━━━ Exercise inputs
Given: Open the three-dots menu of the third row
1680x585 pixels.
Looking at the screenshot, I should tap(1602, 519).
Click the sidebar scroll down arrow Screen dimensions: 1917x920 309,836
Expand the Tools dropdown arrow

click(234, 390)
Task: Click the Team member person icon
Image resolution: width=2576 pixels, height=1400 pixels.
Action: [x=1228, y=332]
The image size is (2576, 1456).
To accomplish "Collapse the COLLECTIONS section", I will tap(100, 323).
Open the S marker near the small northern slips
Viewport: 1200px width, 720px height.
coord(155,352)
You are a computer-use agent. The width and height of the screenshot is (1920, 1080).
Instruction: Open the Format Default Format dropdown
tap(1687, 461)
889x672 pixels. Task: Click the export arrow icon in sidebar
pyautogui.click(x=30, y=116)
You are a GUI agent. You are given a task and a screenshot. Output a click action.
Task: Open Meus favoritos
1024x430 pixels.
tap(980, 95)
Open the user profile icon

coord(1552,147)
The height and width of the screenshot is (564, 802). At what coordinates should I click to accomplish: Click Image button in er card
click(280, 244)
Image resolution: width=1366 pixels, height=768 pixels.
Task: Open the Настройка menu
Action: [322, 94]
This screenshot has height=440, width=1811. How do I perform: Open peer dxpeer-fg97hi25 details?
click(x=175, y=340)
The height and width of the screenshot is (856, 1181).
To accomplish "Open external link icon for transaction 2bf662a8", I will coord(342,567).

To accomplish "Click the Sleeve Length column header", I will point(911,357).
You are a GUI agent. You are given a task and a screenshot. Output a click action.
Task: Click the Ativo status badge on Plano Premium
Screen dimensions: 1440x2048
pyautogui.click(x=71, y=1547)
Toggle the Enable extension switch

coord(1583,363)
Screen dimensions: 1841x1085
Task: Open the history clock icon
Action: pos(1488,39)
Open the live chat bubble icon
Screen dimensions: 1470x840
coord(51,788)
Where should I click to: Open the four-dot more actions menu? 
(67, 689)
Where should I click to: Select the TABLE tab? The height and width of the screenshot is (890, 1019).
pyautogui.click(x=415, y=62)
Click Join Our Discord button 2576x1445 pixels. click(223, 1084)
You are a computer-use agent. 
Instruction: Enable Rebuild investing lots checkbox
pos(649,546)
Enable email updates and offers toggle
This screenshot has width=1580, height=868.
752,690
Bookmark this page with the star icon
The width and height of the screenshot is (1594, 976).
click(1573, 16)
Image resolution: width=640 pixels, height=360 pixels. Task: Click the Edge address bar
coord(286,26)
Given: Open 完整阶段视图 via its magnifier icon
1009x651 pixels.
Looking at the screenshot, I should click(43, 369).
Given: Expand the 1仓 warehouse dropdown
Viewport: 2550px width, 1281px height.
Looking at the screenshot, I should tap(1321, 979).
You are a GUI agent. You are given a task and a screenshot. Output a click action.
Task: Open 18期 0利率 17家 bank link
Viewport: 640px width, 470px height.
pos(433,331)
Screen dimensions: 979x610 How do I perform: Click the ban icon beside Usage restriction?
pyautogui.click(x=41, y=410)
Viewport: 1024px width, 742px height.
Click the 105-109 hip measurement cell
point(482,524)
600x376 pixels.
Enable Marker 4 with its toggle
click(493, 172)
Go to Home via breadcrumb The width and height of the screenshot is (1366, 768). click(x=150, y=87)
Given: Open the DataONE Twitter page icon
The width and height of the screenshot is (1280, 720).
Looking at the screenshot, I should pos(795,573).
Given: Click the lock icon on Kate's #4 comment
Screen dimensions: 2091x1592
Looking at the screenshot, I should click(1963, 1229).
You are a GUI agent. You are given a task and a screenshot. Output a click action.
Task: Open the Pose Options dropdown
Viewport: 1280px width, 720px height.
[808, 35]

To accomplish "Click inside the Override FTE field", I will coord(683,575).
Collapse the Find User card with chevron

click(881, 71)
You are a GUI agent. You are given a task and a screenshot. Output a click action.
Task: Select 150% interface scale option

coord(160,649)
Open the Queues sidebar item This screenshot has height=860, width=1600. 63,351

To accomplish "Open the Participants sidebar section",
━━━━━━
Aim:
How many lines in the records above contain the word "menu"? Reply with the number alone.

Answer to the problem:
3